The data used for this notebook can be downloaded from https://www.kaggle.com/datasets/sst2023/kdd-cup-2015. After unzipping the folder, you will need to place all individual CSV files in a single 'KDD Cup 2015' folder for the below code to work. The reason is that train and test data is artificially split for the Kaggle version, whereas we want to work with the full data and create random train-test splits for cross-validation.

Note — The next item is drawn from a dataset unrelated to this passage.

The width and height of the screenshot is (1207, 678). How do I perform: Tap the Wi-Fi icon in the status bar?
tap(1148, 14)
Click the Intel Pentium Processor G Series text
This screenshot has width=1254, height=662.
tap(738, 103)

### Import libraries, load train and test CSVs, and merge

In [None]:
import pandas as pd
import numpy as np
from datetime import datetime

df_train = pd.read_csv('KDD Cup 2015/log_train.csv')
df_test = pd.read_csv('KDD Cup 2015/log_test.csv')
df = pd.concat([df_train, df_test], ignore_index=True)

df_enroll_train = pd.read_csv('KDD Cup 2015/enrollment_train.csv')
df_enroll_test = pd.read_csv('KDD Cup 2015/enrollment_test.csv')
df_enroll = pd.concat([df_enroll_train, df_enroll_test], ignore_index=True)

df_date = pd.read_csv('KDD Cup 2015/date.csv')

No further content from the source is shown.